Granits - 1


LE JARDIN


Le vieil homme retourne au fond du jardin
quoi ? un orvet avec un bout de bois
ou cet éclair avec un arbre ?
Par-dessus les pointes rouillées du portail
les oiseaux détalent à tire-d’aile ;
les autres rebondissent contre les mimosas
de la foi.
Le jardin fait aimer tous les orviétans de la mort
quand il vient à notre secours sans pitié.


ÉTÉ


La mort
ouvre dans la charmille l’horizon des événements où
le jardinier démarie les géraniums,
serrant sa chair comme un couteau.
Le crachin, il le cisaille de son eau ligneuse,
tranche dans sa forme scalaire ; la vie est là 
à genoux. Nous aussi tardons dans le rêve
au milieu de ces gants ordinaires.
Le jour arrive au bout de ses éclaircissements.
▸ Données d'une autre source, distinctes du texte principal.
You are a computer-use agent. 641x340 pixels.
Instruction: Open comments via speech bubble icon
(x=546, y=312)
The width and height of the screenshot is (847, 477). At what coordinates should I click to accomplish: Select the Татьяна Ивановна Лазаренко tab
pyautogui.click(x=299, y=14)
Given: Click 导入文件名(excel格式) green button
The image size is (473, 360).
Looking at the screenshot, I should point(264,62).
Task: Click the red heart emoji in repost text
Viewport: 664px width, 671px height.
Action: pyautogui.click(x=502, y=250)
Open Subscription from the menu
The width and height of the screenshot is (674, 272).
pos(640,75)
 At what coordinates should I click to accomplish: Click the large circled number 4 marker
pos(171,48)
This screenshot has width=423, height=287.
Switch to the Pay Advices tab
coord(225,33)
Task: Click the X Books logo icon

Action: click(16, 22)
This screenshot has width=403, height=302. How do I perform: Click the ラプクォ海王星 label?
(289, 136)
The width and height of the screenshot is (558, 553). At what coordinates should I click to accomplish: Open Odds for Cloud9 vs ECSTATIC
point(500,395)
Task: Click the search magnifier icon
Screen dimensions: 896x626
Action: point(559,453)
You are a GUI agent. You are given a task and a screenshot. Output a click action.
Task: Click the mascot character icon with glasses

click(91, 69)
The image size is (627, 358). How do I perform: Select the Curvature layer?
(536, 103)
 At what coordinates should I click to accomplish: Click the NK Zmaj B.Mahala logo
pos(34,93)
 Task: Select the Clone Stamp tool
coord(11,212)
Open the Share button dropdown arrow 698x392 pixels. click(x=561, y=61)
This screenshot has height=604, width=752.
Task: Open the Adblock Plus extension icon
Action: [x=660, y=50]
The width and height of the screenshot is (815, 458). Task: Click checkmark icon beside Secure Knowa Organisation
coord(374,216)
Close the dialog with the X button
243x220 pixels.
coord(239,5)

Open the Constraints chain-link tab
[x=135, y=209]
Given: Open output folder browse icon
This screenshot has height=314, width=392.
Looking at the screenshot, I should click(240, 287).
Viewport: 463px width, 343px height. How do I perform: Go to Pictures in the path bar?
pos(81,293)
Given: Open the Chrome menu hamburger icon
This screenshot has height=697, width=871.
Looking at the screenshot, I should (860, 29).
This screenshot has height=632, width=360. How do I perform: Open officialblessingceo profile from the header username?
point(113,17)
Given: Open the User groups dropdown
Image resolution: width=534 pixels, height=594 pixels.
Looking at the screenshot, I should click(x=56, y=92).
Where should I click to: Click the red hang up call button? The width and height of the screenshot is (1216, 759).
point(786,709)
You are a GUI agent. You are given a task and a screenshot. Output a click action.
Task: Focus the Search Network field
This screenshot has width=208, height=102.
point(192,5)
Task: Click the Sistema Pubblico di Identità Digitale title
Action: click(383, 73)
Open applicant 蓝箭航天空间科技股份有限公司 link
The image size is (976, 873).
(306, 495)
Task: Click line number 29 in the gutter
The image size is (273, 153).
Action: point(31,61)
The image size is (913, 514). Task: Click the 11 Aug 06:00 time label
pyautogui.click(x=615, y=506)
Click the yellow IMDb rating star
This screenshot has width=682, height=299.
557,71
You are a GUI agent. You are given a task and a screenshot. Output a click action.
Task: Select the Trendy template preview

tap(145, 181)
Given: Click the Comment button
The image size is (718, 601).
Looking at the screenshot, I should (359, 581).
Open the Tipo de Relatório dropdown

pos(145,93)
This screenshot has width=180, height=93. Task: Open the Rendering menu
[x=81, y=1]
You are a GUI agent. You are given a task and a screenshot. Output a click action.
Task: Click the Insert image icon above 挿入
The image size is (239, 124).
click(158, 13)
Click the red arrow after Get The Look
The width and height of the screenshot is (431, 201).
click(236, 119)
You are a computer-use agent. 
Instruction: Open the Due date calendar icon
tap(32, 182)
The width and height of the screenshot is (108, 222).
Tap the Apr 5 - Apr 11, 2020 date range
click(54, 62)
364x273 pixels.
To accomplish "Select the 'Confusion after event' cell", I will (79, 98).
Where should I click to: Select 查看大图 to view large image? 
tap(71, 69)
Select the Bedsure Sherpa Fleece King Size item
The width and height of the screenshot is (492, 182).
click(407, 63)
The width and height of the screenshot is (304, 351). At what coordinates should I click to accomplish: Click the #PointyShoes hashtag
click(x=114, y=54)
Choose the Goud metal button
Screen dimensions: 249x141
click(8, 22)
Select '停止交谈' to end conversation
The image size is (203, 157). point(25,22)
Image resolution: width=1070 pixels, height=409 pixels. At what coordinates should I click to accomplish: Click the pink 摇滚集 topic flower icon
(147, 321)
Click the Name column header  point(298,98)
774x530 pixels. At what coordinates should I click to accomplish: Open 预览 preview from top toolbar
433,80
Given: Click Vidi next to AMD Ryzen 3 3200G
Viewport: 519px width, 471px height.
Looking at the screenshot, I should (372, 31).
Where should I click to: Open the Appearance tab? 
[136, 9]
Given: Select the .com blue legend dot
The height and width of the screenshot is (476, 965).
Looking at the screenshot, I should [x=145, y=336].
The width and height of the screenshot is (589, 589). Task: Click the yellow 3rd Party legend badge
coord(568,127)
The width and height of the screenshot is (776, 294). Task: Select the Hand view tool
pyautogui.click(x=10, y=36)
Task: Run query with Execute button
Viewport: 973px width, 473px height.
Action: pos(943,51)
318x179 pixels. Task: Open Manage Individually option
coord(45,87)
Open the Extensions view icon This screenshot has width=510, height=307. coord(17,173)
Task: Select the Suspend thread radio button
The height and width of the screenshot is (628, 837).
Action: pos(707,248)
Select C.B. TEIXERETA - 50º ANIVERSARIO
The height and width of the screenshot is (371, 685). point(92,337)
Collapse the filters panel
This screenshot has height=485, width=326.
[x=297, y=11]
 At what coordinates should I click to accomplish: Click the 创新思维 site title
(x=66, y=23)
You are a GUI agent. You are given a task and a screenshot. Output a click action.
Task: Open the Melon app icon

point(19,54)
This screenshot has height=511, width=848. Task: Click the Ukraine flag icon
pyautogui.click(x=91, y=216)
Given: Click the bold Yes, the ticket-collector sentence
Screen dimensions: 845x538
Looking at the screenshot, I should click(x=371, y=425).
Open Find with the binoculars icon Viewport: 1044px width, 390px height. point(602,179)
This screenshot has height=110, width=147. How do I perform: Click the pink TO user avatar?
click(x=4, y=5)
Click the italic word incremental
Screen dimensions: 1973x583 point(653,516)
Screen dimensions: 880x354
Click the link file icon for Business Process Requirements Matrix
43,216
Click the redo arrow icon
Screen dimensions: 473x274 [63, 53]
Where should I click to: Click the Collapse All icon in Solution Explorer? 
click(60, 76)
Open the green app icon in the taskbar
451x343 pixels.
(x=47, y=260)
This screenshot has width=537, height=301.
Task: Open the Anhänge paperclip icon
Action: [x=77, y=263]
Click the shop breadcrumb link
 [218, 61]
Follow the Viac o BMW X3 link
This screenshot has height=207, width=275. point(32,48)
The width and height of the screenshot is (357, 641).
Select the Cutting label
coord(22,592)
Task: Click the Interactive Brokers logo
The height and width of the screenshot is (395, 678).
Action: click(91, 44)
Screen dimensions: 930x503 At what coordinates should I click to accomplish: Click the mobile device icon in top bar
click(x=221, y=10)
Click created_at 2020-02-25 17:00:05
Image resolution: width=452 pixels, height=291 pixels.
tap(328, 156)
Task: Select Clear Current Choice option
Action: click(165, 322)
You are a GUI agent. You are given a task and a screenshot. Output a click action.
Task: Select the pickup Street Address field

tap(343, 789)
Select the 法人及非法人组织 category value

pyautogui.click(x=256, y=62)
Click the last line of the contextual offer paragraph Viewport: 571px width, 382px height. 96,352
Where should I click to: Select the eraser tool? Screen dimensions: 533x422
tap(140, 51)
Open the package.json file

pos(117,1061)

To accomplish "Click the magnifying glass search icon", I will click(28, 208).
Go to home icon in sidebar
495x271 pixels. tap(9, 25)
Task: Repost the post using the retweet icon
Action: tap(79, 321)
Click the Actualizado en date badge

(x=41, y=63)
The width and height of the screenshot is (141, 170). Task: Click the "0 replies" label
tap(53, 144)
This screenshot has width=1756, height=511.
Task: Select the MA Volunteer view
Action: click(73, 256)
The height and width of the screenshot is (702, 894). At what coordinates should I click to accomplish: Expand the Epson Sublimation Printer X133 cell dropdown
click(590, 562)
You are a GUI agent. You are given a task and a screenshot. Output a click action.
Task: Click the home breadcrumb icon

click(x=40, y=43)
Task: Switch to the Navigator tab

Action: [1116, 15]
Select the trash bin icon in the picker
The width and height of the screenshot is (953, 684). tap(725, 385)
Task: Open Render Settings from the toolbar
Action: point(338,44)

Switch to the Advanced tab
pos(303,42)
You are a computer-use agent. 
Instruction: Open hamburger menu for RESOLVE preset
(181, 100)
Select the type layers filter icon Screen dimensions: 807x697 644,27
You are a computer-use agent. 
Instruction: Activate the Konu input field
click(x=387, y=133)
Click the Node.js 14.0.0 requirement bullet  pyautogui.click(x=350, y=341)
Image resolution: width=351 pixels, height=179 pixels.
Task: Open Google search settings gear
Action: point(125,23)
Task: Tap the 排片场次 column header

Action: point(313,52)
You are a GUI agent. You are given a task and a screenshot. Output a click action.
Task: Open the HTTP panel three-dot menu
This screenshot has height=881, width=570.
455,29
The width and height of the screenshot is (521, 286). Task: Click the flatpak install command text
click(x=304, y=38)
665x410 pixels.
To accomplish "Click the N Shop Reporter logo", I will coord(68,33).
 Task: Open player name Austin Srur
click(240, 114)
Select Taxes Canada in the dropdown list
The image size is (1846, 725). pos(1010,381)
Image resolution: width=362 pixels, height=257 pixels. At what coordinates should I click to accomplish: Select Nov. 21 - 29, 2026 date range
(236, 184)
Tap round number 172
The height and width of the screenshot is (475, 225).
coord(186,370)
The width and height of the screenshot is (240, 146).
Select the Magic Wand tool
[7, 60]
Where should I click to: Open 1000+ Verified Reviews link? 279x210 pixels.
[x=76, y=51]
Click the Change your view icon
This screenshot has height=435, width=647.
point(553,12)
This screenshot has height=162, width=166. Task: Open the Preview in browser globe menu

De la maison, on coupe à travers les thuyas,
les renouées ; on court en agitant au-dessus de nos têtes les
chiffons de la tristesse.
Dans notre dos, les montants de la véranda nous mènent
la vie dure : jamais aucune fleur n’y dressera la table
en mémoire de nous. Nous dépassons les semis ; mais comment croire
qu’on franchira le premier des boutons de roses
pour parvenir jusqu’à la table de fer forgé où ma mère
attend – saines et sauves ?


L’INFERNET


À ton réveil la nuit s’esquive et laisse
les papillons en pantenne desserrés
sous les feuilles. C’est l’automne qui va,
suspendant au puits le sceau de l’enfance,
rapiéçant les breuils d’un fil de plomb,
jetant ses câbles dans la largeur des emblavures.
Les organistes savent que tout jardin
n’est qu’une ronce pointée.
Et puis toi : magnitude absolue de mes mains refermées.